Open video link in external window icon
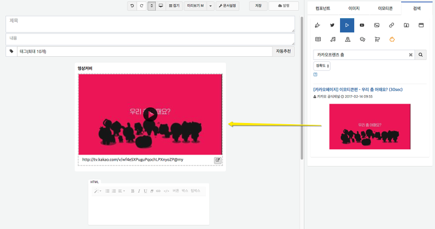 point(218,161)
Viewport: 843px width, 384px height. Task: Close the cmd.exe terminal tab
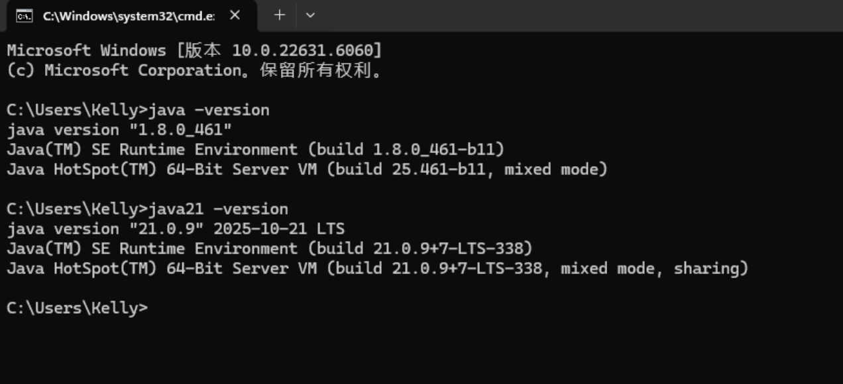(x=234, y=15)
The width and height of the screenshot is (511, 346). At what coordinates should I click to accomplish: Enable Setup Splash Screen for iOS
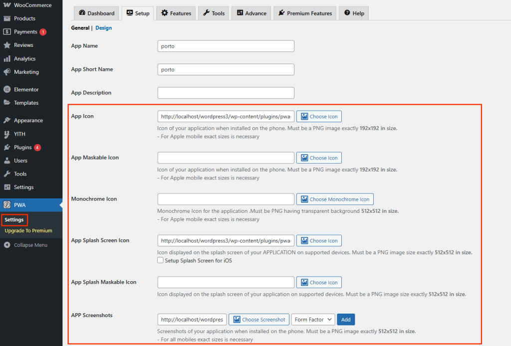tap(160, 260)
# # # # #
## WHAT THE TASK REQUIRES
Recast the records above as a two-column CSV with the header request,answer and one row per request. Put each request's text and its answer in one quoted field, turn line breaks into spaces, and leave the pictures out.

## PROBLEM SOLUTION
request,answer
"Open video link in external window icon","point(218,161)"
"Viewport: 843px width, 384px height. Task: Close the cmd.exe terminal tab","(x=234, y=15)"
"The width and height of the screenshot is (511, 346). At what coordinates should I click to accomplish: Enable Setup Splash Screen for iOS","tap(160, 260)"